Ce qui frappe d'emblée, c'est que très tôt, il sera pris d'obsessions érotiques, et une attirance marquée et assumée pour les garçons, puis les hommes. Rajoutons à cela, une persécution systématiques des homosexuels, et nous comprendrons l'importance qu'il donnera à l'érotisme dans son oeuvre, en ne cachant rien dune sexualité débridée, décomplexée. Il l'écrira dans des termes explicites, souvent très crus, qui pourraient à premier abord passer pour de la vulgarité, mais qui venant d'un homme me gène moins que d'une femme, et qui exprime surtout la révolte contre l'oppression, le désir de liberté absolue. Cet homme a passé un certain temps en prison, ou dans des camps de travail, et cela explique aussi l'importance qu'il a donnée à ce thème dans son texte.

Reinaldo dresse tout au long de ces pages, qui se lisent avec beaucoup de facilité, un tableau très éloigné du cadre idyllique que certains viennent chercher à Cuba. Et c'est cela qui m'a fasciné, la dénonciation d'un régime exsangue, mais toujours debout, qui persécute, traque, affame, assoiffe. Un régime qui a fait de ses intellectuels, des criminels, qui a fait des homosexuels des animaux que l'on enferme dans les pires conditions. Il rend hommage à de nombreux écrivains cubains, notamment Guillermo Rosares (cf. Mon ange).

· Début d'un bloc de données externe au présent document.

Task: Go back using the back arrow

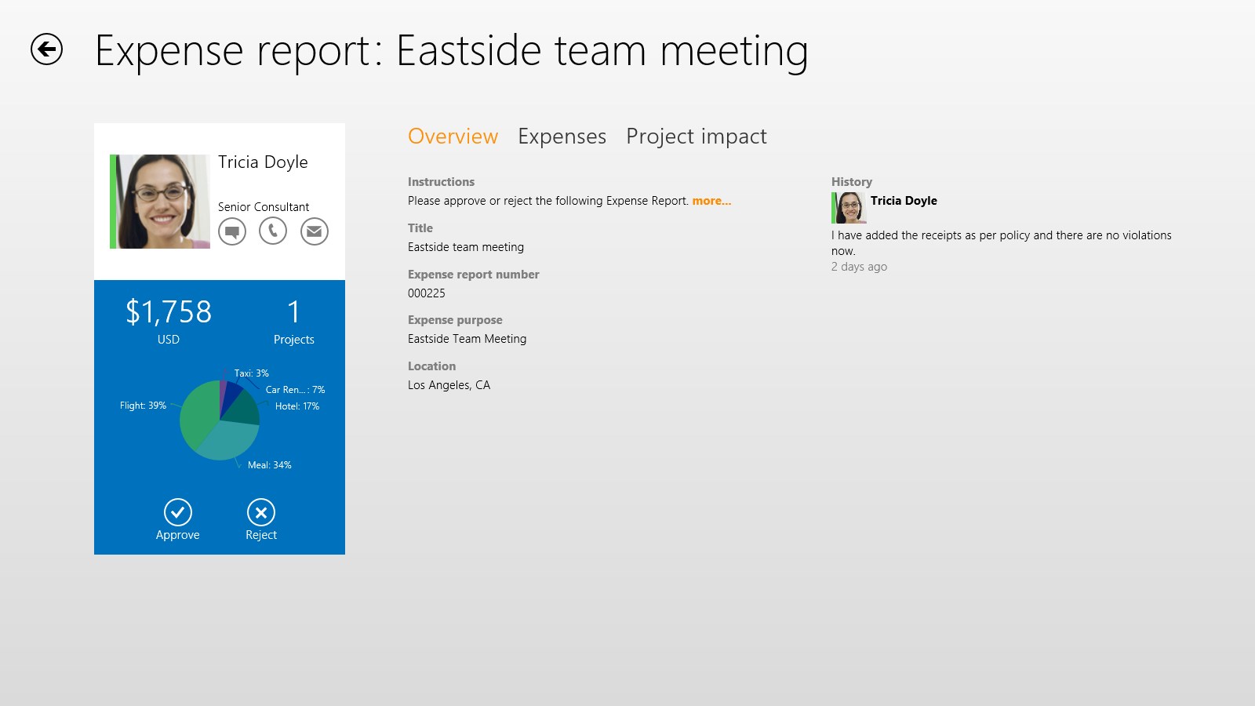Action: pyautogui.click(x=46, y=49)
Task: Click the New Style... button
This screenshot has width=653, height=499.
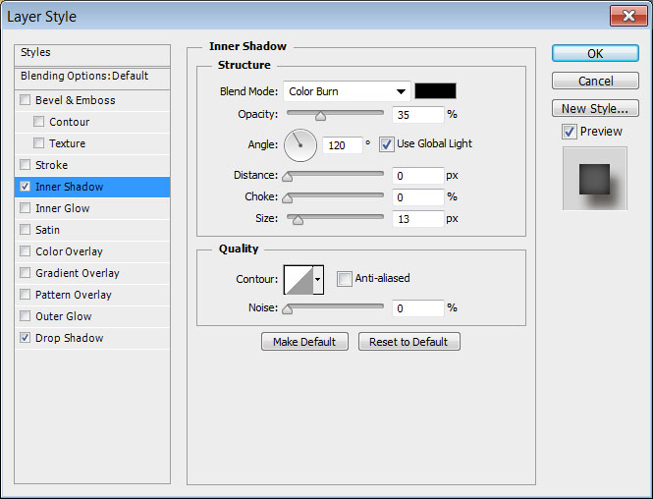Action: (595, 108)
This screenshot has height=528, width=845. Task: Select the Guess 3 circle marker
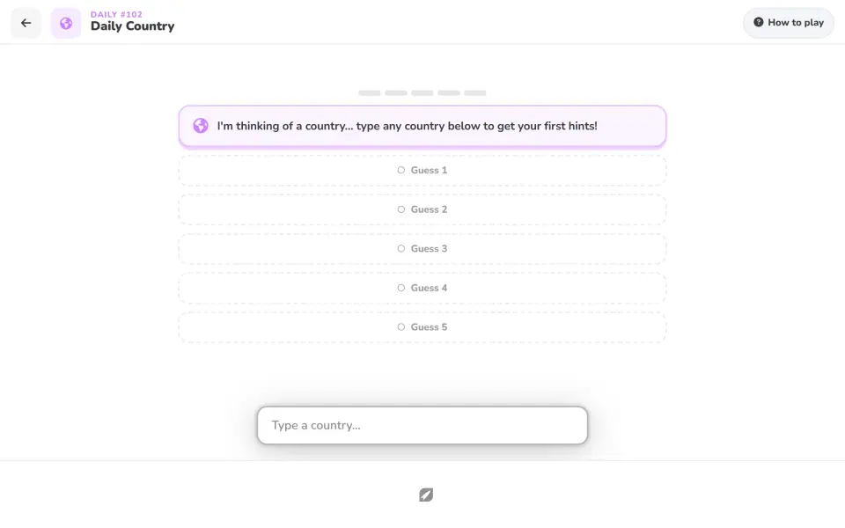(401, 248)
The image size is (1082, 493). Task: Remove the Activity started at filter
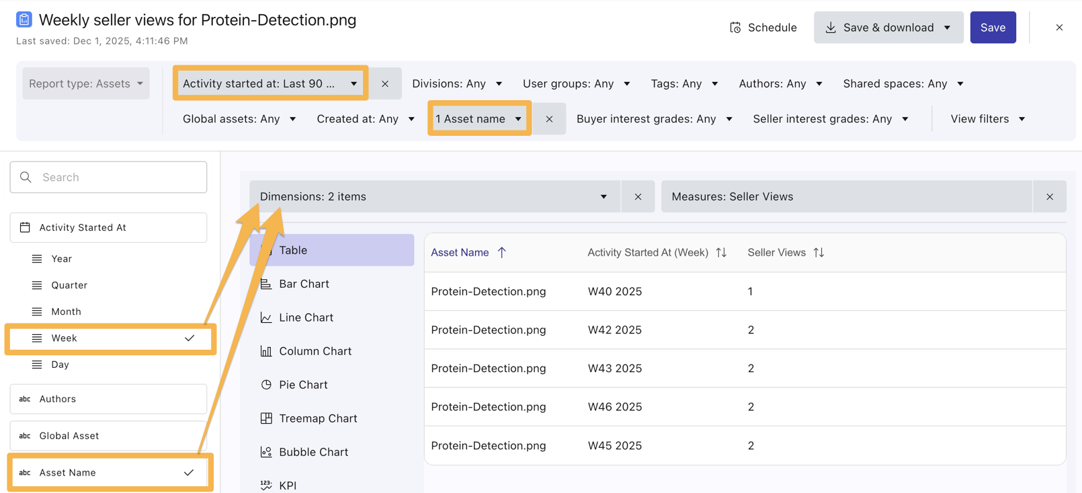point(385,84)
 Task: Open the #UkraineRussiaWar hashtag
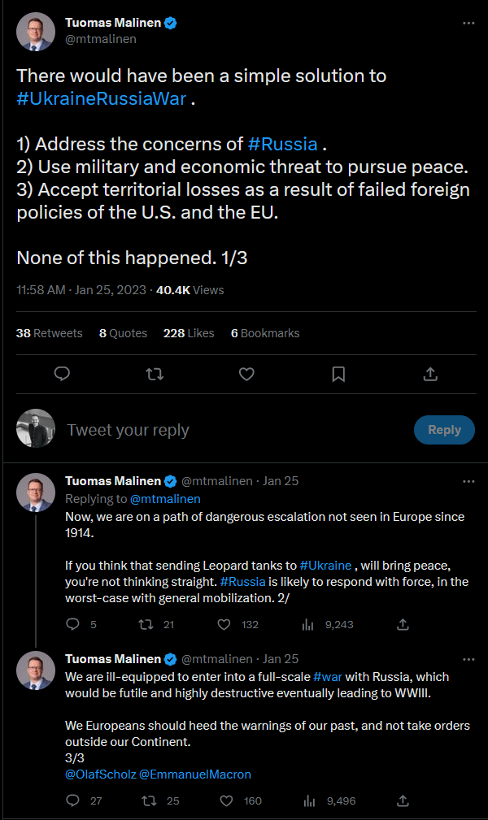[102, 98]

« Cette fois, pour tous les intellectuels cubains la nuit noire était venue. Impossible désormais d'envisager de quitter le pays, car dès 1970 Fidel avait proclamé que tous ceux qui le souhaitaient étaient déjà partis ; il faisait ainsi de l'ile une prison où tout le monde, d'après lui, était heureux de vivre. »
Mais, l'exil n'est pas mieux ressenti. Si l'auteur a pu, s'échapper, ce n'est pas pour autant, que la vie en a été meilleure pour lui. Miami, la ville la plus proche de Cuba, ne lui convenait pas. New-York sera pour lui synonyme de maladie et de mort.

« Certes, dix ans après, je m'aperçois que pour un expatrié il n'y a aucun endroit où l'on puisse vivre ; il n'existe aucun endroit, car celui où nous avons rêvé, où nous avons découvert un paysage , lu notre premier livre, eu notre première aventure amoureuse, demeure l'endroit rêvé ; en exil, on n'est plus qu'un fantôme, l'ombre de quelqu'un qui ne peut jamais atteindre sa propre réalité ; je n'existe pas depuis que je suis en exil ; depuis lors, j'ai commencé à fuir de moi- même. » propos écrits en 1990…..20 ans après ,où en est Cuba ?????

Cela restera une lecture marquante, grave, qui donne envie de secouer beaucoup de choses. Elle peut rebuter certains, voir les choquer. En ce qui me concerne, j'ai beaucoup apprécié ce livre. J'attendais de l'avoir lu pour visionner le film ; et lirai très certainement d'autres ouvrages de cet auteur.